Montgomery conceded the ruling requiring disclosure of funds still allows one group to hide behind another. But he said even that still serves a purpose.
“At least it then allows the voter to say, ‘OK, I’m just seeing one organization behind another organization and another organization, and I’m going to take that into account in weighing whether or not I really believe the message,” he said.
Tom Irvine, the attorney representing the committee, said an appeal to the Arizona Supreme Court is possible.
He said the judges ignored the fact that the U.S. Supreme Court has said commercials and mailers must be judged by exactly what they do and do not say and not by any “external analysis” of what might be the real reason for them.
But he agreed with Montgomery that the ruling, unless overturned, could affect the kind of commercials and mailers voters are now seeing.
The ad in question here, which ran weeks before the 2010 election, said that Horne “voted against tougher penalties for statutory rape” when he was a state legislator. And it said that, in his then-current job as state school superintendent, “he voted to let a teacher back in the classroom who was caught viewing pornography on a school computer.”
The commercial ended with a plea for viewers to “tell Superintendent Horne to protect children, not people who harm them,” giving his office phone number.
The ad was financed by the Democratic Attorney Generals Association which was supporting Felecia Rotellini, Horne’s foe in the general election.
Irvine said there was no campaigning going on and no requirement to tell viewers ahead of time who was paying for the commercial.
He pointed out that the ad did not reference Horne as a candidate for attorney general or mention any other candidate for the office. And Irvine said that means there was no “express advocacy” that required the group to register with the Secretary of State’s Office and file financial disclosure forms.
Winthrop acknowledged the commercial did not use any of the “magic words” in that state law says indicate express advocacy, like “vote for,” “elect,” “support” or “endorse.” But he said it clearly was meant to influence voters.
The judge said that, by the time the commercial ran, Horne was a “clearly identified candidate” for attorney general.
“It was unnecessary for the advertisement to further identify the position he sought,” Winthrop wrote.
More to the point, the commercial talked about things Horne did years earlier as a legislator and what he did as school superintendent, “a position he would soon vacate.” The judge said that undermines the contention by the group it was educating the public on important issues of protecting school children from statutory rape and from teachers who view pornography in the classroom.

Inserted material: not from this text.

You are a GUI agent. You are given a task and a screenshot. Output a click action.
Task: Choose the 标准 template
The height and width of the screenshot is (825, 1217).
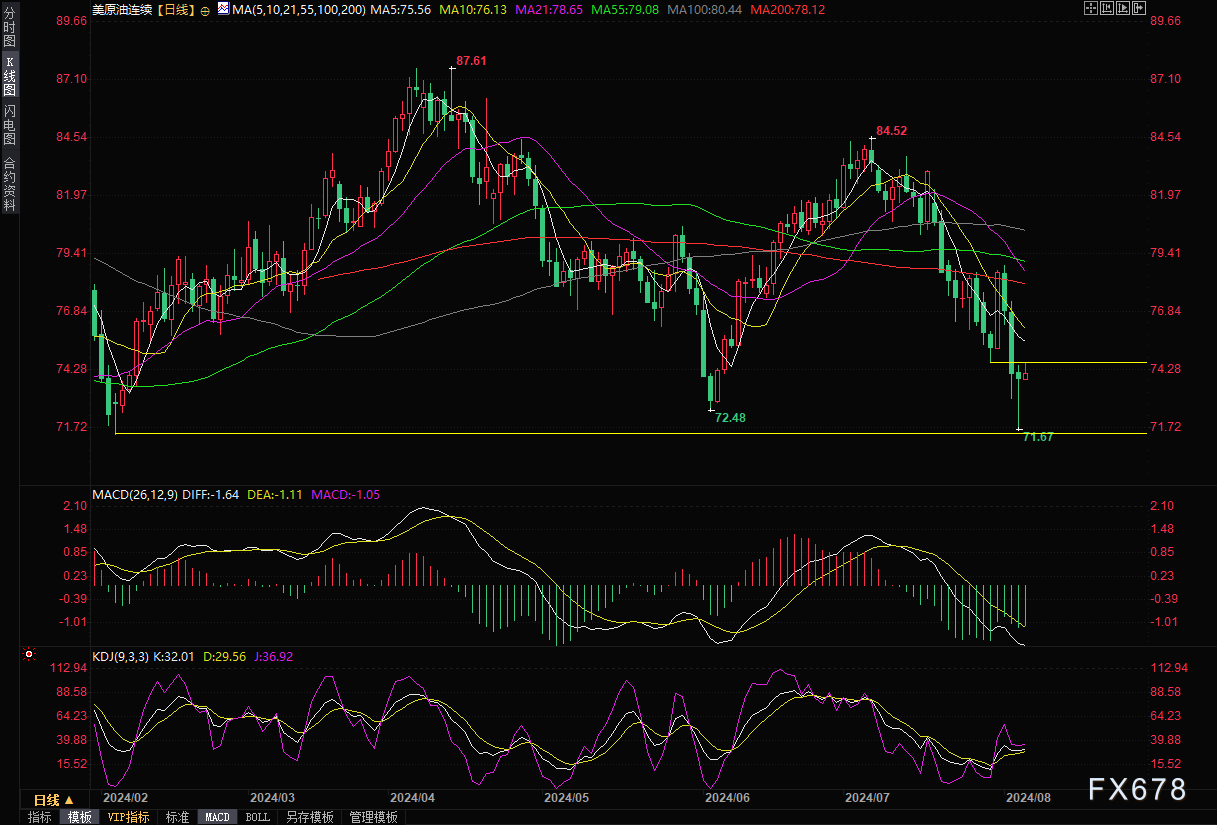pos(177,817)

“The only reasonable purpose for running an advertisement, during an election campaign, which cost approximately $1.5 million to produce and broadcast, to critique Tom Horne’s past actions as a former member of the legislature and as an occupant of a post he would soon vacate was to advocate his defeat as a candidate for attorney general,” Winthrop wrote, adopting the findings of an administrative law judge as the court’s own. “The facts meet the test for express advocacy.”

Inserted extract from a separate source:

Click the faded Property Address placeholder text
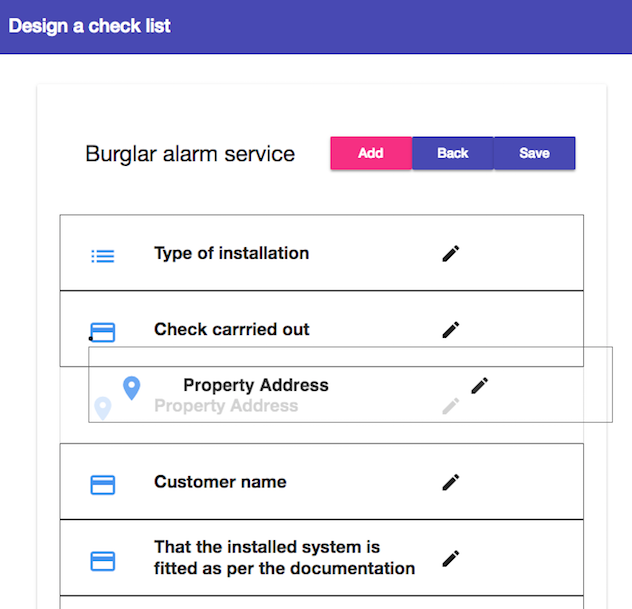The image size is (632, 609). point(226,406)
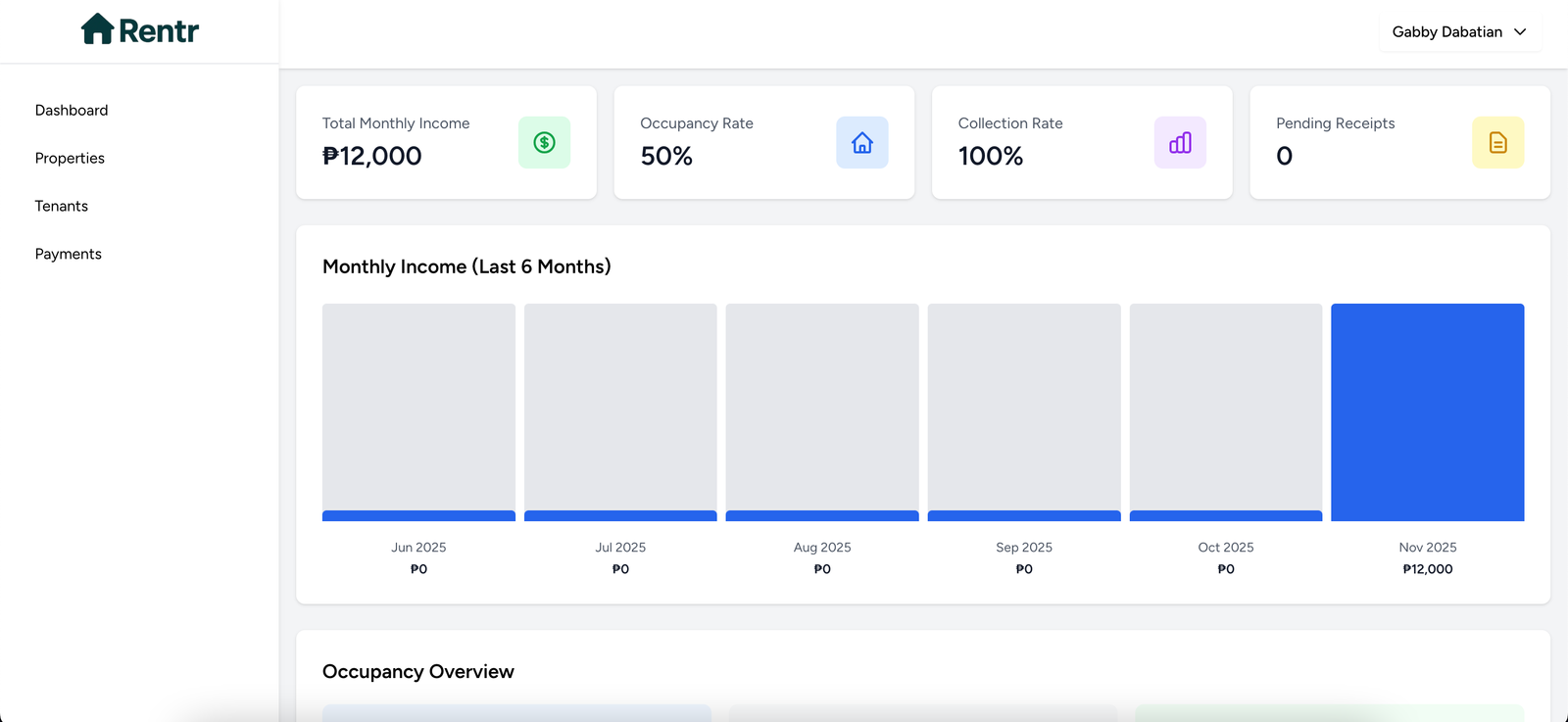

Irvine fared no better in his arguments to the court that the reporting requirements are unconstitutional because forcing groups to identify their donors would chill their free speech rights.
Winthrop said that argument works only if a “reasonable probability exists an organization or its members face threats, harassment or reprisals due to disclosure.” But the judge said Irvine presented no evidence of harassment or retaliation involving the committee or its donors, pointing that it already discloses contributor information in reports filed with the Internal Revenue Service.
Montgomery said that, even if Thursday’s ruling is upheld by the Supreme Court, there will still be ways for groups to “game” the system.
He pointed out, for example, that any expenditure made after Aug. 16 this year on primary races does not have to be publicly reported until Sept. 27. Montgomery said that allows groups to formally organize right before the primary, dump a bunch of money into commercials and not have voters know until after the election the real source of the cash.